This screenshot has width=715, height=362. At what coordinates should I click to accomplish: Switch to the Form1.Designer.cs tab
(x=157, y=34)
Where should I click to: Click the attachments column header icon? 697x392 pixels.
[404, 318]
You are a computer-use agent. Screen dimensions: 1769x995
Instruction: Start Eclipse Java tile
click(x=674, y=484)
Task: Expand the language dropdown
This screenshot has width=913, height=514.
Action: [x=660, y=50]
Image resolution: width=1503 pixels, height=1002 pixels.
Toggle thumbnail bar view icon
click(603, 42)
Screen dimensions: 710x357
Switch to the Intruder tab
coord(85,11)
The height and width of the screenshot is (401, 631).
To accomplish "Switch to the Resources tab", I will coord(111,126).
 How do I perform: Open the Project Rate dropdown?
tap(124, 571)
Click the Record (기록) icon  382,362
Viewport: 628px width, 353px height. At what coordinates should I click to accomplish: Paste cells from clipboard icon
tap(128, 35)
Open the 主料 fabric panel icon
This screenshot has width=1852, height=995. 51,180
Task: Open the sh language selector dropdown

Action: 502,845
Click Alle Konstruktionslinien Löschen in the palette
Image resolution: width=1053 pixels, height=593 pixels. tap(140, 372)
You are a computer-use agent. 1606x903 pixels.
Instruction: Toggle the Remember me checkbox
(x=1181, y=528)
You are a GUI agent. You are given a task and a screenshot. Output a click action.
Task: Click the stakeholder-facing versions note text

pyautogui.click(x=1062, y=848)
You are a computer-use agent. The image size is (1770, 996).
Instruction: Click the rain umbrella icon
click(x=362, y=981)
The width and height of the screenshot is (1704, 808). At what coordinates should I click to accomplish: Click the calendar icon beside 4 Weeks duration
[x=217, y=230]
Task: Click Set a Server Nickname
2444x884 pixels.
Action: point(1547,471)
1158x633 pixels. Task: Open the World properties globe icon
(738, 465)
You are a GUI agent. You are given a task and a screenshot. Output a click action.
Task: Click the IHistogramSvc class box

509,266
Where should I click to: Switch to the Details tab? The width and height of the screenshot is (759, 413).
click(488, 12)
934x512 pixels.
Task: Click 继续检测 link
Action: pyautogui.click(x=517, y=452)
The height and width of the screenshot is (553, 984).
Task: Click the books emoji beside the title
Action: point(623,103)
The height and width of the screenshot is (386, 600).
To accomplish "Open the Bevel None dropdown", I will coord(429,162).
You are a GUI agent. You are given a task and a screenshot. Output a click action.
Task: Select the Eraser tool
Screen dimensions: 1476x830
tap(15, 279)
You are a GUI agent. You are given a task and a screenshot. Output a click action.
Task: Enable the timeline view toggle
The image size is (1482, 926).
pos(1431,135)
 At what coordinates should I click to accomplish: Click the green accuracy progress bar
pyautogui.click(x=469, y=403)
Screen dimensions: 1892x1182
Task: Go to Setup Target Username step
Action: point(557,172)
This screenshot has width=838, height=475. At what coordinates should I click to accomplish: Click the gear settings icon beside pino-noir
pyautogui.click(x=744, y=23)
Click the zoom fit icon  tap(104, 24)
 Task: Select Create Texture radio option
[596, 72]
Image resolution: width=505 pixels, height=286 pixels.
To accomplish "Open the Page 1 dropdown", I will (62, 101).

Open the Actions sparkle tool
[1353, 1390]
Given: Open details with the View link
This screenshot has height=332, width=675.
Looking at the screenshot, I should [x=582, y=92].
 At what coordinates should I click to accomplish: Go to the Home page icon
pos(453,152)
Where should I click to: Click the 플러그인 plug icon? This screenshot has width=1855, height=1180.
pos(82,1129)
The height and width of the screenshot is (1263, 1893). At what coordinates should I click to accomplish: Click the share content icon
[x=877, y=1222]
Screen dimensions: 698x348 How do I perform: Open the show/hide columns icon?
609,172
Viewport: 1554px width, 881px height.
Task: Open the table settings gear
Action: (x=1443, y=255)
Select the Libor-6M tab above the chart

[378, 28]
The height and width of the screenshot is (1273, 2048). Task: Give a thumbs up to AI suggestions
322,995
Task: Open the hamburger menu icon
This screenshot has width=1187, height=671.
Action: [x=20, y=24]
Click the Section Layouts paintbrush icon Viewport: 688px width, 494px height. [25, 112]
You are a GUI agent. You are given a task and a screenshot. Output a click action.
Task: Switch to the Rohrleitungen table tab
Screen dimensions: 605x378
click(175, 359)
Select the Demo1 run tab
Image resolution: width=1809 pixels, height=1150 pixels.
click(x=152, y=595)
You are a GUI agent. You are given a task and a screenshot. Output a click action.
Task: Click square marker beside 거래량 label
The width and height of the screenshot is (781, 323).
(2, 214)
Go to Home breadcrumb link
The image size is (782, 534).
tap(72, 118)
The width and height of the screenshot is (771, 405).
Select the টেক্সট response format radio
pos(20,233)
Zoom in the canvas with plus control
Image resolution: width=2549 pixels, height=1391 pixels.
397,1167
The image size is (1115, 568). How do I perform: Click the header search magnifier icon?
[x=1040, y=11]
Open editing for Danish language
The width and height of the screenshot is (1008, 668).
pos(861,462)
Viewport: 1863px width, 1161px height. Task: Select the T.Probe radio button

::::

TASK:
All that is needed is the line containing "The image size is (1115, 568)." and each line after it to the end of the data above, set down exactly.

OUTPUT OF THE EXERCISE:
The image size is (1115, 568). How do I perform: Click the header search magnifier icon?
[x=1040, y=11]
Open editing for Danish language
The width and height of the screenshot is (1008, 668).
pos(861,462)
Viewport: 1863px width, 1161px height. Task: Select the T.Probe radio button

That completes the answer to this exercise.